Всю неделю напролет странствовал Леонид Матвеевич по степи Высокой, среди кряжистых увалов, что длинными раструбами врезаются в междуречье Урала и Тобола.
Леонид Матвеевич объезжал самые восточные владения совнархоза — полиметаллическую целину, сплошь исстроченную всходами пшеницы. Он позволил себе роскошь: покочевать денек-другой, на правах туриста, по новым зерносовхозам. Впрочем, он и тут ввязывался в строительные дела, ненадолго останавливаясь на центральных усадьбах. И в дороге с удовольствием отмечал, что на берегах безвестных речек дежурят неунывающие девчата — гидрологи из Ленинградского филиала «Гидропроекта», успевающего вести изыскания тут, в Зауралье, и там, на далеком Ниле, в районе будущей Асуанской высотной плотины.
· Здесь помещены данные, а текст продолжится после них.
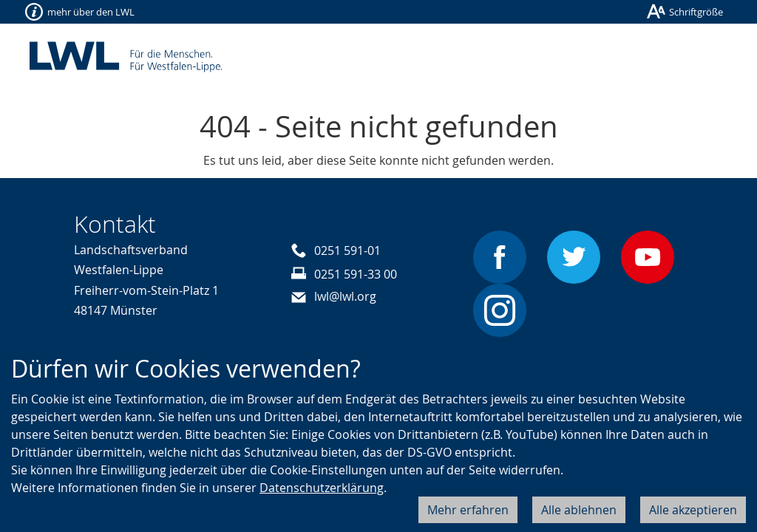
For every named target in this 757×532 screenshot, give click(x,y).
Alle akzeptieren (693, 510)
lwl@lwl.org (345, 296)
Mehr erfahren (468, 510)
Но вот, наконец, и Приозерное — если не медвежий, то сурочий уголок глухой степи. На зеленых обочинах проселка, насколько хватает глаз, выстроилась в две шеренги «королевская пехота» — рослые, не в меру любопытные сурки; они тревожно пересвистываются друг с другом.
— Видал, с каким почетом нас встречают! — сказал Лобов Соловьеву, шоферу вездехода.
Пробыв целые сутки на Приозерном никеле-кобальтовом месторождении, Леонид Матвеевич ради приличия заглянул по пути на соседний полузаброшенный золотой прииск и уж потом направился на запад, к недавно открытому медному кладу в Рощинском. Там начиналась большая стройка, порученная тресту Егора Егоровича Речки.